Art / “Napier Waller Art Prize”. At Parliament House, until November 20. Reviewed by ROB KENNEDY.

NAMED after Mervyn Napier Waller, an Australian artist who enlisted in the Australian Imperial Force in 1915, the Napier Waller Art Prize raises awareness of the experiences and talents of service personnel through a showcase of paintings, prints, photography and sculptures.

The prize, which is open to current and former service personnel in the Australian Defence Force, shows the depth of artistic talent that resides in our military forces.

A panel of art professionals from the Australian War Memorial selected the artworks. The accompanying online exhibition features the 28 shortlisted works, of which 14 highly commended artworks are hanging in Parliament House.

The story of Waller, written by “CityNews” arts editor, Helen Musa, can be read here.

“Ricky” by Gordon Traill

The honest photographic portrait of “Ricky”, by Gordon Traill, pictures a man world-weary, wise, tired, and maybe content. This black and white photograph tells an intimate story that a painting might never be able to capture.

The hand-stitched sculptural work “Du’a in despair” by Shairazi Bahari, is a gesture of humility that represents a symbol of hope in a hopeless situation. This simple yet effective textile work is something that can be seen on many city streets across the world as homeless people hold out their hands in hope.

“The promotion”, by Anneke Jamieson

The winning work, “The Promotion”, by Anneke Jamieson, has a tongue-in-cheek title, but it’s a statement of empowerment for a woman to be seen as more than a mother. The artist has depicted a woman breastfeeding while in uniform, capturing not just her ability but her love, devotion, and dedication as a mother and as an officer.

“Flying falling diving drowning” by Glen Braithwaite

“Flying falling diving drowning” by Glen Braithwaite is a telling work. The floating human images in the construction seem captured above and below what could be barbed wire. They are caught in the mess of life, which is clearly represented in the medium of the work. It is made from ink and bleach painted on recycled Commando comics and shredded slouch hat. Adding to the strong philosophical content, a viewer is allowed to rotate the work, yet its message remains strong in any position.

“Taingiwilta ngayirdila ‘strength in the air”, by Steven Warrior

Steven Warrior’s work, “Taingiwilta ngayirdila ‘strength in the air’”, is full of representative images. Such as a wedge-tailed eagle depicting the RAF, boomerangs, and meeting places. It’s a work that connects the supernatural experiences that helps guide Aboriginal people on their journey.

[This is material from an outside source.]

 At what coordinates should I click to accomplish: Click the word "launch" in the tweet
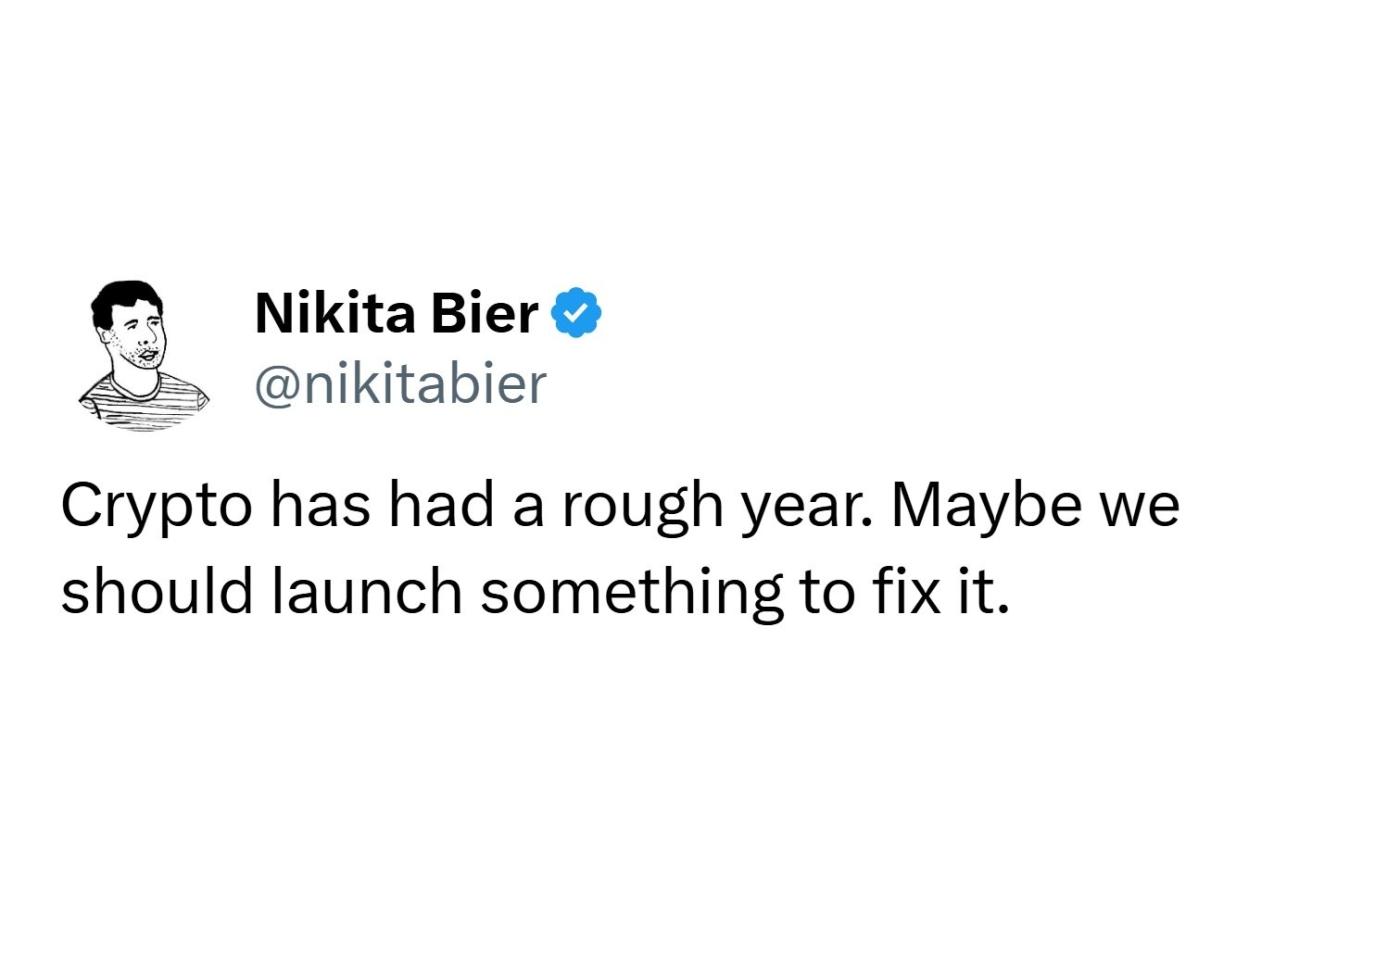pos(367,592)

“Redacted II”, by Richard Barrett

“Redacted II”, by Richard Barrett, is a steel sculptural work that tells the story of the inquiry report known as the Brereton Report about the ADF happenings in Afghanistan. The slots in the large cube represent the windows where the light shines through, rather than where the truth is hidden. It’s a clever and powerful work.

If there is a theme in this exhibition, outside the connection of the artists’ vocation, it’s about showing how military artists can represent the world in just as many diverse ways as any artist, or the rest of us.